Instructions to follow =
Determine how many lines in the following listing include "agent". Respond with that number only.

The data =

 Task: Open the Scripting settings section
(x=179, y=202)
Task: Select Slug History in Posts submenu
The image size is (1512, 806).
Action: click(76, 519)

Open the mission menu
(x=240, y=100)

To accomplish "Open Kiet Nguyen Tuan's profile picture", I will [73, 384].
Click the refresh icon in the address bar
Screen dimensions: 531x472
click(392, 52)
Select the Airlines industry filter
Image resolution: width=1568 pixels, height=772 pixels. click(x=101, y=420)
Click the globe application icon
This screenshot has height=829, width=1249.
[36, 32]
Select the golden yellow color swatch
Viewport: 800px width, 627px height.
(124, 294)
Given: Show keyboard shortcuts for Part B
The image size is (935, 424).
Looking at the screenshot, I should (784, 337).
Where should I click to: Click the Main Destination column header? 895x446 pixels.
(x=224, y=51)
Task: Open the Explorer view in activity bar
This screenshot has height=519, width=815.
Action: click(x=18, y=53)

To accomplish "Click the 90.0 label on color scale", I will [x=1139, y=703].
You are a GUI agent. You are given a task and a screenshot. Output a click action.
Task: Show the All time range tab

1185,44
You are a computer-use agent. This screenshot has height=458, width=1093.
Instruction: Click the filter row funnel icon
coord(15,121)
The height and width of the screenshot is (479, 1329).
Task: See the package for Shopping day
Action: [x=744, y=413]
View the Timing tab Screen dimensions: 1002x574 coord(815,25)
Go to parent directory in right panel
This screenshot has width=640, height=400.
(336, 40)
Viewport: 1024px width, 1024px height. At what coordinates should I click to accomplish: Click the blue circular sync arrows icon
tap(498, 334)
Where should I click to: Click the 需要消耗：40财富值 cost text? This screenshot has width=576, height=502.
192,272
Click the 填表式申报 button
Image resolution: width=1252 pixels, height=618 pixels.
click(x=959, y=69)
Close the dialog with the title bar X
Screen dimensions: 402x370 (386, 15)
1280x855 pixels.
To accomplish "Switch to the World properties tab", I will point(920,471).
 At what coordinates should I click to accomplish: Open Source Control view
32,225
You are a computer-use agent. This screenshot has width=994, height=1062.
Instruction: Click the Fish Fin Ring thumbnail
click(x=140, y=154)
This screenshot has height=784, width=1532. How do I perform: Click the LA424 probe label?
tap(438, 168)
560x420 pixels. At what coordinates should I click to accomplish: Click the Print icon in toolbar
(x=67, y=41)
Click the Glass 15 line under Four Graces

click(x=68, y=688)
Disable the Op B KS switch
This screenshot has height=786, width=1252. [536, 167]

Finished task =
3